• Data for review:
»»
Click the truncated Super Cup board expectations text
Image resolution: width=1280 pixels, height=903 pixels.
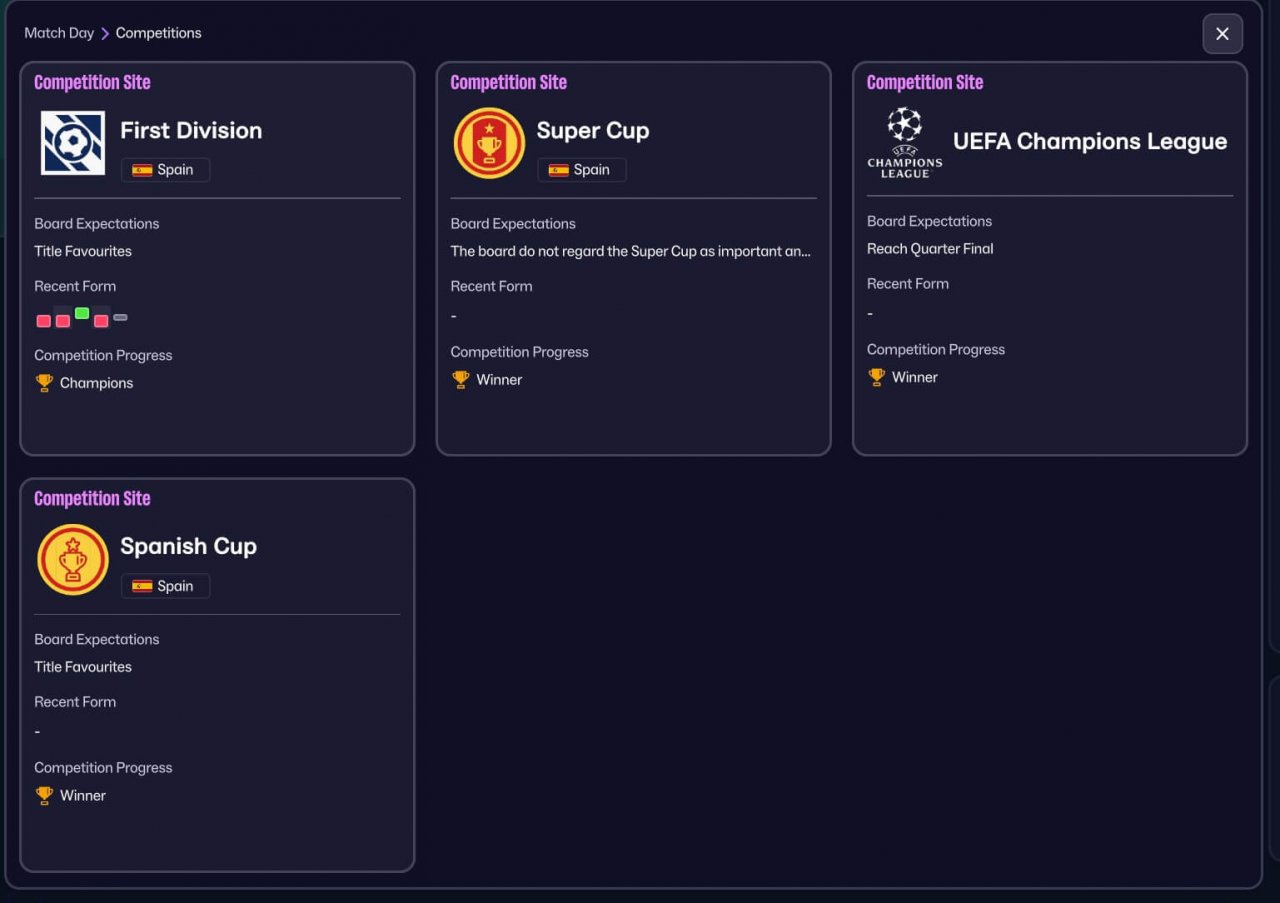point(630,251)
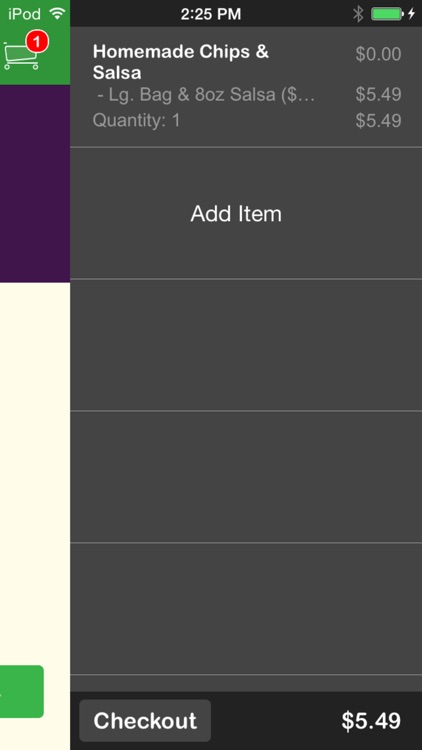Tap the green battery icon

(387, 14)
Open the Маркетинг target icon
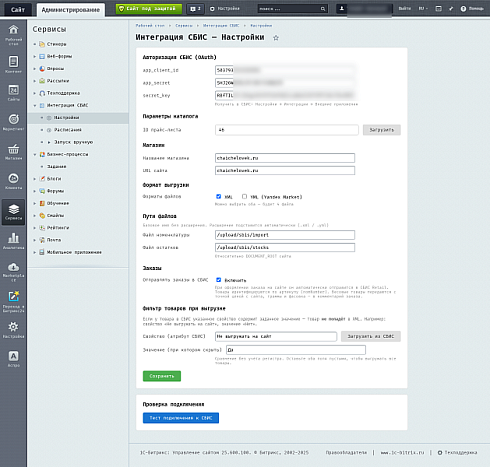 [x=13, y=122]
««
• What you need to do: The entries above should be given again exactly, minus any pictures.

• Completed task:
Click the truncated Super Cup board expectations text
Image resolution: width=1280 pixels, height=903 pixels.
point(630,251)
Tap the green battery icon

(387, 14)
Open the Маркетинг target icon
 [x=13, y=122]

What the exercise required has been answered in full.